Survey Data Anomaly Detection Using Cluster Analysis

January 22, 2024
By Paula Villasante
Data Processing, Survey Methods

Have you ever received a dataset for analysis, thinking it went through rigorous quality checks, only to spot some sneaky bad data? This is particularly true with online surveys, which tend to elicit invalid response patterns such as straight-lining, i.e. selecting the same answer for multiple consecutive questions, often indicating disengagement or lack of attention to the survey content.

In this article, we will explore how we can use cluster analysis to unveil anomalous response patterns within complex datasets. By segmenting the data into distinct clusters, we aim to catch odd response patterns and outliers. This approach not only enhances our understanding of the inherent structure of the data but also facilitates the early detection of potential issues, ensuring more accurate and reliable analysis. Let’s go through it!

1 Environment Setup
2 Generate Simulated Data
3 Identify Response Patterns Using Kamila
4 Cluster Sizes
5 Describe Clusters on Basis Variables
6 Variable importances
7 Variable descriptives
8 Principal Component Analysis

Environment Setup

To start, we will load the necessary R packages by using the pacman package management tool. This will import the following required packages.

pacman::p_load(haven, dplyr, tidyr, knitr, gt, kableExtra, kamila, pollster, devtools, 
        responsePatterns, xgboost, ggplot2, reshape2, Ckmeans.1d.dp, rgl, magick)

Generate Simulated Data

We begin by simulating data that can be used to test the validity of the cluster analysis technique. The simulated data should create groups that are internally homogeneous and externally heterogeneous. We do this by using a random data generator to generate three datasets, each with its unique bias. After that, we will combine them into a single dataset for analysis.
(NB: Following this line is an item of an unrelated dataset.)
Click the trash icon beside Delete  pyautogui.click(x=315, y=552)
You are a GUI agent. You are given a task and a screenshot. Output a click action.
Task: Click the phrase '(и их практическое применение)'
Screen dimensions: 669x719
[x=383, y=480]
Each of the three generated data sets has distinct characteristics, such as different ranges of values for certain variables and varying patterns in the binary variables. By applying clustering techniques to these data sets, one can assess how effectively the method identifies distinct groups or patterns, differentiates between them, and handles the variability within the data. This is crucial for validating the robustness and accuracy of clustering algorithms in real-world scenarios, where data often exhibit varied and complex structures.
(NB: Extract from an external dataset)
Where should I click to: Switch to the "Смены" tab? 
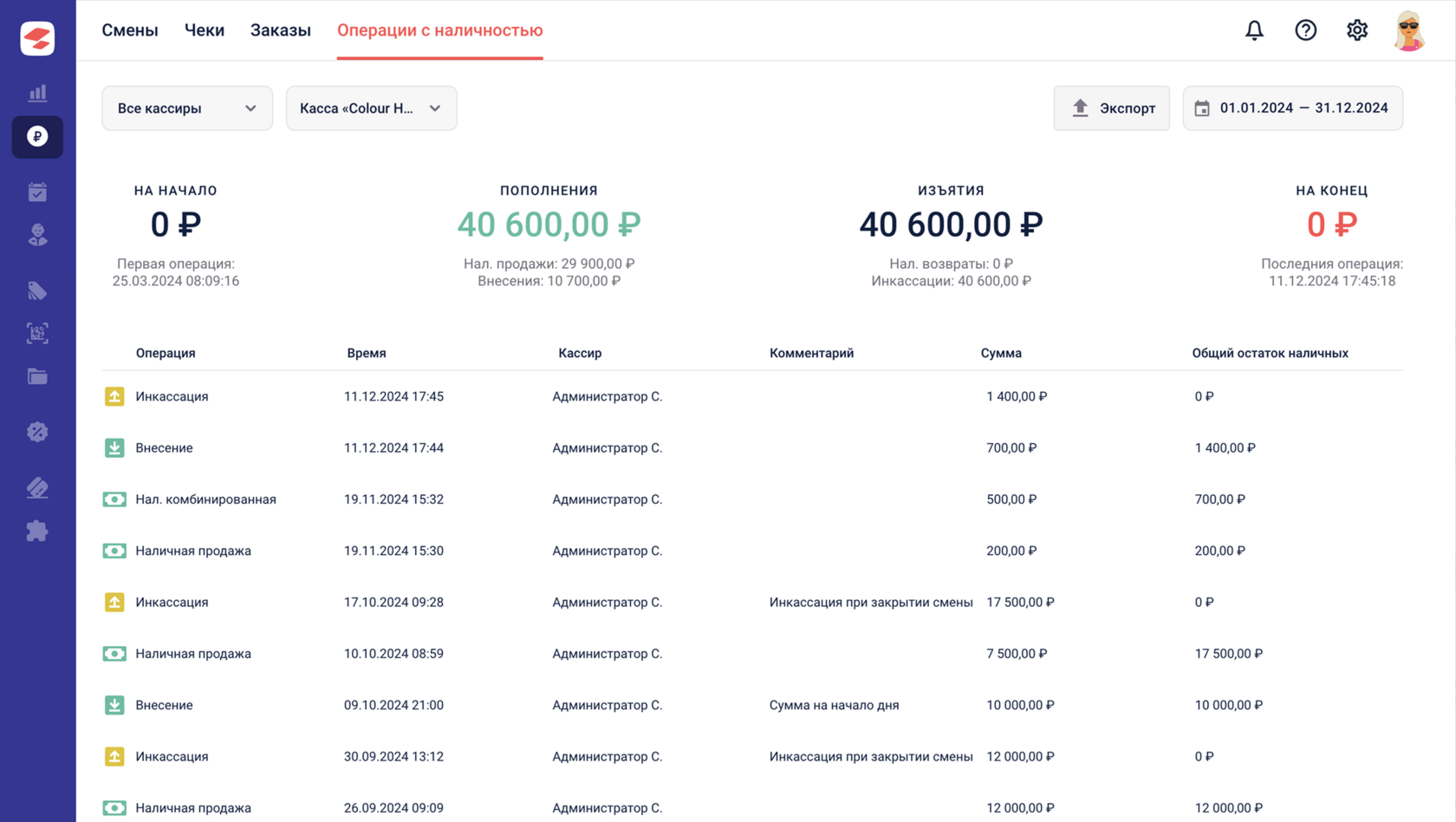click(130, 30)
# Function to generate simulated data
generate_data <- function(var1_range, var2_range, var3_range, binary_constant = FALSE) {
  data.frame(
    var_1 = sample(var1_range, 1000, replace = TRUE),
    var_2 = sample(var2_range, 1000, replace = TRUE),
    var_3 = sample(var3_range, 1000, replace = TRUE),
    var_4 = sample(1:5, 1000, replace = TRUE),
    var_5 = sample(1:5, 1000, replace = TRUE),
    var_6 = sample(1:5, 1000, replace = TRUE),
    var_7 = sample(1:5, 1000, replace = TRUE),
    var_8 = sample(1:5, 1000, replace = TRUE),
    varb_1 = ifelse(binary_constant, 1, sample(1:2, 1000, replace = TRUE)),
    varb_2 = ifelse(binary_constant, 1, sample(1:2, 1000, replace = TRUE)),
    varb_3 = ifelse(binary_constant, 1, sample(1:2, 1000, replace = TRUE))
  )
}

# Create simulated data for three different conditions

set.seed(123)
simulated_data_c1 <- generate_data(1:2, 1:2, 1:2)
simulated_data_c2 <- generate_data(3:5, 3:5, 3:5)
simulated_data_c3 <- generate_data(1:5, 1:5, 1:5, binary_constant = TRUE)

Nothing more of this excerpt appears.